====== Trecho ======

Por Carlos Ratton, compartilhado de Construir Resistência
– Professor, desculpa, mas eu não escutei o senhor chamar meu nome”
– Qual seu nome?
– Carlos Ratton
– Eu chamei sim. Você é novo nessa turma. Veio de onde?
– Me formei em relações públicas e agora quero o Jornalismo
– Se você não está atento nem na chamada, nunca será um bom jornalista. Desiste, garoto!!
Não sei se consegui lembrar exatamente, mas esse diálogo constrangedor, no meio de uma turma que eu mal conhecia, foi meu primeiro contato com o Professor Dirceu, que nos deixou nesta quarta-feira, 22 de dezembro de 2021.
Levou algumas aulas para eu perceber o jeito Dirceu de ser. Geralmente, cada sacudida dele vinha um ensinamento. Chegar atrasado, nem pensar. Você passaria o tempo da aula ouvindo que não deveria ter vindo.
Lembro de muitas subidas nos morros santistas, das piadas depois da cerveja na Lagoa da Saudade e das inúmeras vezes que ele tirou a lauda da minha máquina de escrever e disse: “esse texto está uma merda. Começa de novo”.
Também lembro de seu andar apressado, da mochila nas costas, dos empurrões para a gente entrar na sala de aula e de seu gestual dentro dela também. Lembro que já em atividade e no meio de uma pauta e outra fui ao Carioca comer pastel e me deparei com o professor Dirceu e cerca de 10 alunos ao seu redor.
Ele me chamou e disse na frente deles em alto e bom som. “Estou mostrando o centro histórico pra eles. Não sabem nada, não leem nada. Nunca serão jornalistas!”. Era o velho Dirceu de sempre, dando estímulo em forma de bronca. Forjando repórteres.
Ele me forjou e, graças a ele, entendi meu papel e tive forças para superar os riscos que o jornalismo me proporcionou em meus mais de 25 anos de carreira. Dirceu me ensinou a entender a vida de repórter e só quem tem a reportagem como uma das razões de caminhar sabe o quanto seus ensinamentos foram fundamentais.

======

— Instruções —
1. Segundo o relato sobre o professor Dirceu, em que data ele faleceu?
2. Prossiga com o relato sobre o professor Dirceu, começando após a última frase apresentada.

====== Dados armazenados ======

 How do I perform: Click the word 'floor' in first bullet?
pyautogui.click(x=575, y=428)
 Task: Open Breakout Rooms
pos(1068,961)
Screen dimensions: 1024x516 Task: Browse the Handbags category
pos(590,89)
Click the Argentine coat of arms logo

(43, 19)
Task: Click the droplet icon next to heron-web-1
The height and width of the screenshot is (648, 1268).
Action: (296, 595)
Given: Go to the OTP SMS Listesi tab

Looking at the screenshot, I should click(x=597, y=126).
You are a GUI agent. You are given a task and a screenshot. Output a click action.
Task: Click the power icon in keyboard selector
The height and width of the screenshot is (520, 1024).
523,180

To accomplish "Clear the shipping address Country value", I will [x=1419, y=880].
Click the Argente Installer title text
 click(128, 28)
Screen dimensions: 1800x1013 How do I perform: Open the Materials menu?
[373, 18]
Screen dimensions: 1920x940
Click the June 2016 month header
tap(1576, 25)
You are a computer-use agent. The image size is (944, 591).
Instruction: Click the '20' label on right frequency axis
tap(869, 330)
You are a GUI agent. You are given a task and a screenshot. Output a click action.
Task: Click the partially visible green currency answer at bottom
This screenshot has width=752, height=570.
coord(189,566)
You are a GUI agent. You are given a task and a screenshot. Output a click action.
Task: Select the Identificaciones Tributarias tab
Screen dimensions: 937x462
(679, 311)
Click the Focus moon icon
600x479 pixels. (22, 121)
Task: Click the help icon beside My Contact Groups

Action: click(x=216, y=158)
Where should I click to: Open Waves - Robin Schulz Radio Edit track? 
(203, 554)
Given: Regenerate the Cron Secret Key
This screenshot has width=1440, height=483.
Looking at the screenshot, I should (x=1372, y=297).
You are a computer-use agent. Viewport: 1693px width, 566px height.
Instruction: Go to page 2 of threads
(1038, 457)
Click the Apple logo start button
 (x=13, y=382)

======

— Respostas às tarefas —
1. Na quarta-feira, 22 de dezembro de 2021.

2.
Lembro de uma das vezes que ele me levou à USP para conversar com alunos sobre o dia-a-dia da reportagem. Que medo de decepcioná-lo! Na última vez, da velha mochila, ele tirou meu primeiro livro – O Pescador de Notícias – e disse aos alunos que ele estaria em sua lista de leituras obrigatórias.
Não tive tempo de falar para ele que essa pequena atitude, que durou alguns segundos, no início de minha apresentação, me emocionou tanto quanto a vez que me foi anunciado que estaria entre os finalistas do Prêmio Esso de Jornalismo, cujo certificado está na parede, sobre uma antiga máquina de escrever, que adquiri este ano em um antiquário.
“Não estou preocupado em formar jornalistas. Estou preocupado em formar seres humanos que possam se indignar com a realidade e com isso provocar mudanças. Sou um idealista e essa é minha utopia. Ser jornalista é toda uma conscientização do mundo. É ter um compromisso com seu tempo e sua gente. É buscar a reflexão do mundo e tentar dar a sua contribuição para melhorá-lo. No dia em que não acreditar mais nisso, abandono tudo e vou jogar dominó”, disse um dia o Mestre Dirceu.
Nunca vi Dirceu jogando dominó. Adeus Mestre e amigo. Um dia, estaremos juntos novamente. Tenho muito que aprender!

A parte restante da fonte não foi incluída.